Objectives— Sphingosine 1-phosphate (S1P) is a bioactive phospholipid acting both as a ligand for the G protein–coupled receptors S1P_1-5 and as a second messenger. Because S1P₁ knockout is lethal in the transgenic mouse, an alternative approach to study the function of S1P₁ in endothelial cells is needed.

Methods and Results— All human endothelial cells analyzed expressed abundant S1P₁ transcripts. We permanently silenced (by RNA interference) the expression of S1P₁ in the human endothelial cell lines AS-M.5 and ISO-HAS.1. The S1P₁ knock-down cells manifested a distinct morphology and showed neither actin ruffles in response to S1P nor an angiogenic reaction. In addition, these cells were more sensitive to oxidant stress–mediated injury. New S1P₁-dependent gene targets were identified in human endothelial cells.

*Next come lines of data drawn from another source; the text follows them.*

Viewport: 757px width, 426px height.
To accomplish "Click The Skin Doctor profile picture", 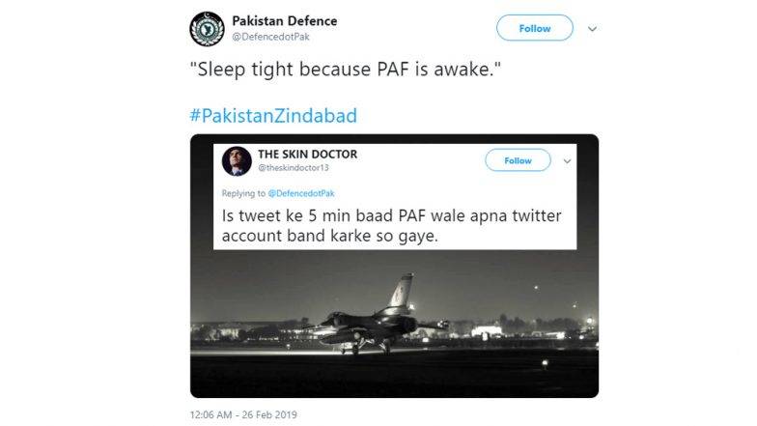I will tap(237, 160).
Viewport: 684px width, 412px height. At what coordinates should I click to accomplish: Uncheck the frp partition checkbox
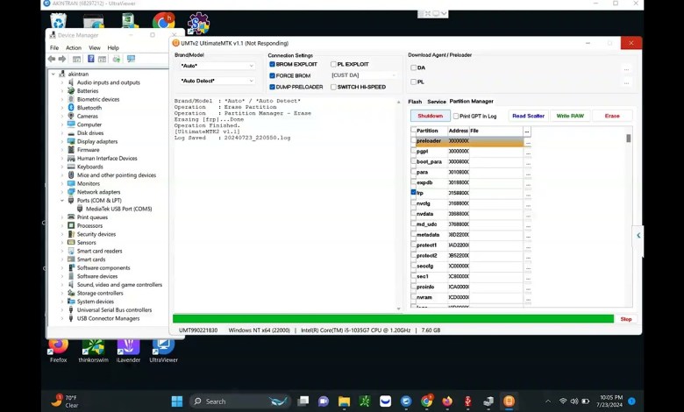(414, 193)
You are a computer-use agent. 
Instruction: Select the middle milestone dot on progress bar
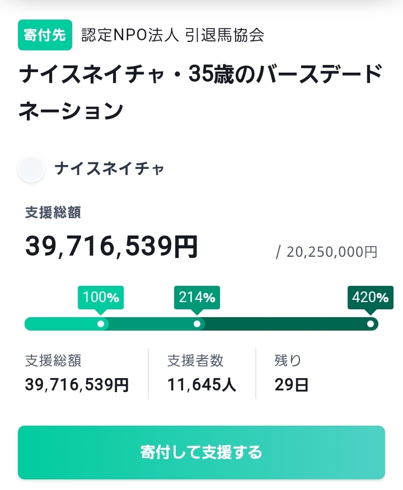(x=197, y=324)
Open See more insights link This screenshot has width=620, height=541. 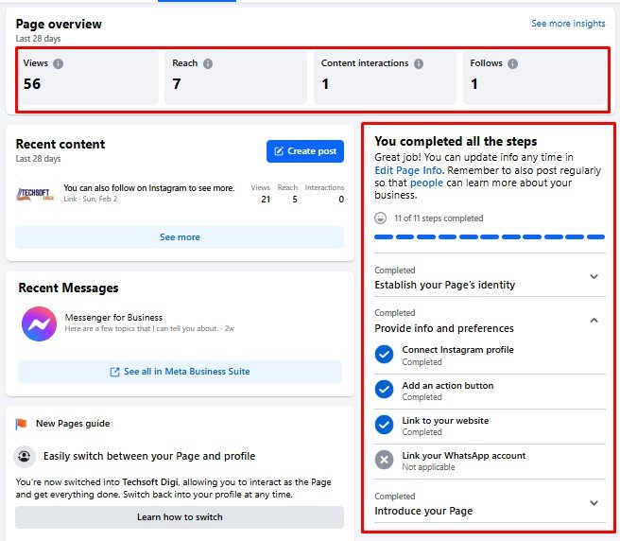coord(568,24)
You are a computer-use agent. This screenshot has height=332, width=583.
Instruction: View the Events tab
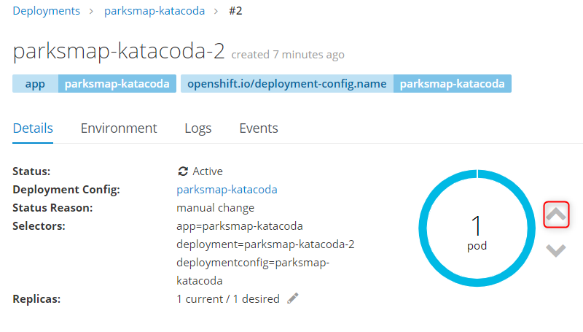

S1P₁ silencing decreased the expression of platelet–endothelial cell adhesion molecule-1 and VE-cadherin and abolished the induction of E-selectin after cell stimulation with lipopolysaccharide or tumor necrosis factor-α. Microarray analysis revealed downregulation of further endothelial specific transcripts after S1P₁ silencing.

Conclusions— Long-term silencing of S1P₁ enabled us for the first time to demonstrate the involvement of S1P₁ in key functions of endothelial cells and to identify new S1P₁-dependent gene targets.